Material supplied:
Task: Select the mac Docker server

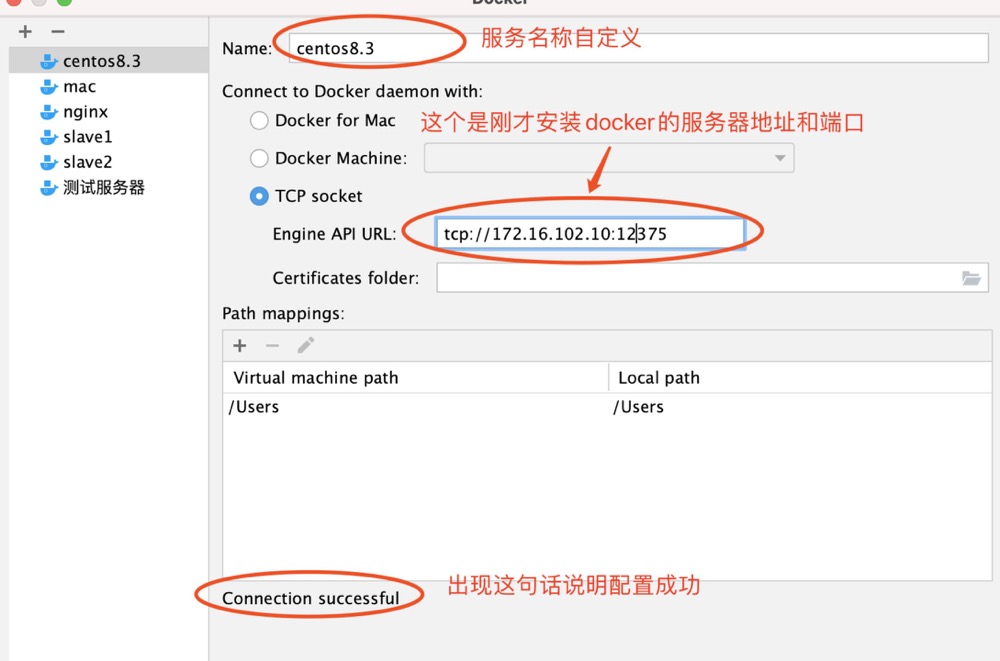Action: [79, 87]
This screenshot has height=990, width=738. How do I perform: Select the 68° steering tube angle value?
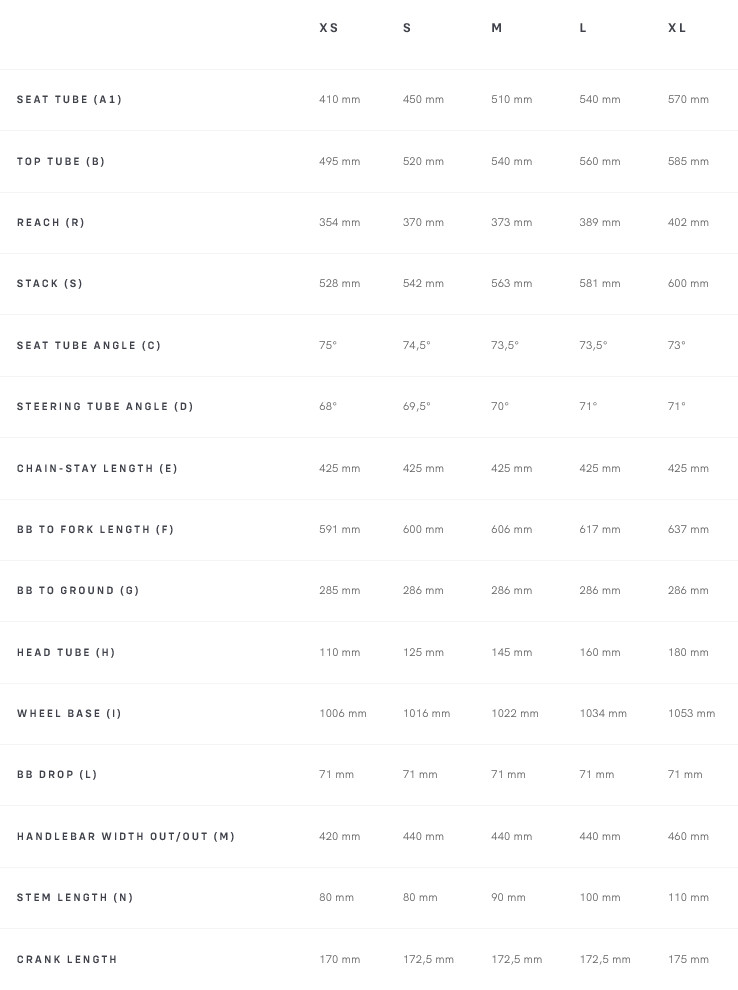point(328,407)
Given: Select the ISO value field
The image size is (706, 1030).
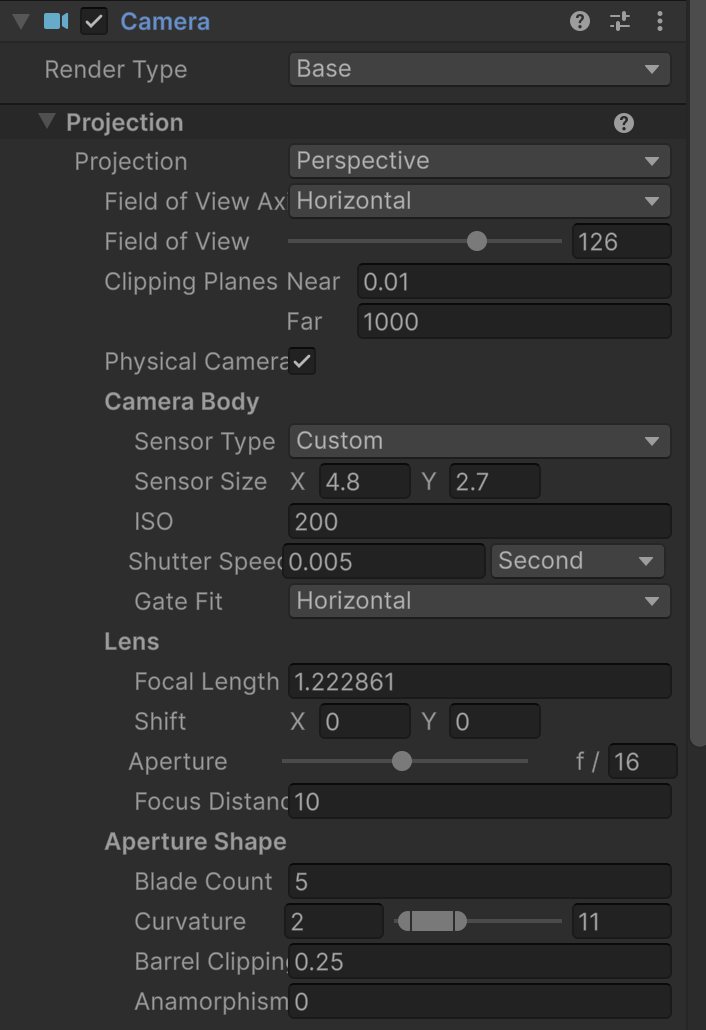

Work item: All records above are to be output verbatim, with their pictures omitted.

Task output:
Task: Select the mac Docker server

Action: [79, 87]
This screenshot has height=990, width=738. How do I perform: Select the 68° steering tube angle value?
point(328,407)
Given: Select the ISO value field
The image size is (706, 1030).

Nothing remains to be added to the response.